Yang and colleagues conducted a Mendelian randomization evaluation of genetically-controlled blood lipid traits in association with atrial fibrillation. No causal association of the lipid or lipoprotein parameters was found. The methods generally are appropriate and the analyses used large patient datasets from multiple international studies of Caucasian subjects. A few improvements would aid the paper:

Major Comments:

1. It is not clear in the abstract what the sample sizes are or what the source populations are in the study. Not all details from Table 1 are needed in the abstract, but something more would be appropriate to inform the reader and attract their attention to the paper.
2. In the abstract Results section and in the main text Results section 3.1 the odds ratios are presented without any context of what units are being described. Are the ORs per mg/dL or mmol/L, or per 10 units, or such? It isn't clear how to interpret the ORs.
3. In the Methods, section 2.1,  the numbers in parentheses in the first sentence are not labeled. After looking at them for a minute they appear to be sample sizes, but could plausibly be means or medians of something, so labeling them is important for clarity.
4. In section 2.2, lines 100 and 107, the r2 values for pruning are listed as r2<0.001, but it seems that usually the SNPs would be pruned if they have greater r2. One convention is r2>0.001, which is the opposite of what is written. Please check this.

Author Response

Reviewer 2

Comment 1: It is not clear in the abstract what the sample sizes are or what the source populations are in the study. Not all details from Table 1 are needed in the abstract, but something more would be appropriate to inform the reader and attract their attention to the paper.

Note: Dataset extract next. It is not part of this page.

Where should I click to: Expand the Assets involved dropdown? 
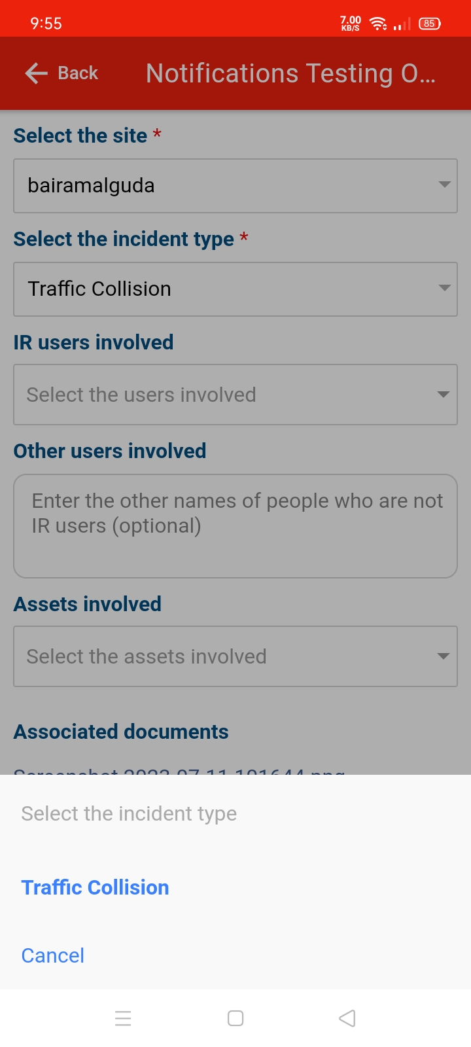tap(236, 656)
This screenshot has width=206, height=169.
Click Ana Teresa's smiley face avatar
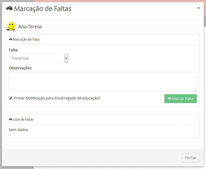(x=11, y=26)
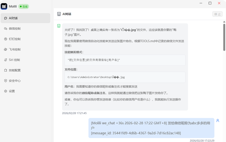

Response: Thanks for your suggestions. We have added more details of the papulation we included in the abstract as following:

“Data on the single nucleotide polymorphisms (SNPs) related to blood lipids was obtained from UK Biobank study with more than 300,000 subjects of White British European ancestry, and data for AF was from the latest meta-analysis of GWASs with six independent cohorts with more than 1,000,000 subjects of European ancestry, respectively.” (lines 14-17, page 1).

Comment 2: In the abstract Results section and in the main text Results section 3.1 the odds ratios are presented without any context of what units are being described. Are the ORs per mg/dL or mmol/L, or per 10 units, or such? It isn't clear how to interpret the ORs?

Response:Thanks, we have interpretedthe OR values in abstract and in the main text results section 3.1 as following:

“Sample mode (OR: 0.852, 95% CI: 0.731-0.993, P=0.043) and weighted mode (OR: 0.907, 95% CI: 0.841-0.979, P=0.013) showed that a 1 unit increase in TG (mmol/L) was caus-ally associated with a 14.8% and 9.3% relative decrease in AF risk, respectively.(lines 25-27, page 1 and lines 155-158, page 4).”

Comment 3: In the Methods, section 2.1,  the numbers in parentheses in the first sentence are not labeled. After looking at them for a minute they appear to be sample sizes, but could plausibly be means or medians of something, so labeling them is important for clarity.

Response: Thanks for your correction. The numbers had been labeled as the sample sizes for corresponding lipids traitin lines 77-78, page 2.

Comment 4: In section 2.2, lines 100 and 107, the r² values for pruning are listed as r2<0.001, but it seems that usually the SNPs would be pruned if they have greater r². One convention is r2>0.001, which is the opposite of what is written. Please check this.

Response: Thanks. We conducted the linkage disequilibrium analysis to confirm that there were any SNPs in a linkage disequilibrium state and defined the r²< 0.001 threshold to selected SNPs (1).

(1) Park S, Lee S, Kim Y. Atrial fibrillation and kidney function: a bidirectional Mendelian randomization study. Eur Heart J. 2021 Jul 31;42(29):2816-2823. doi: 10.1093/eurheartj/ehab291. PMID: 34023889.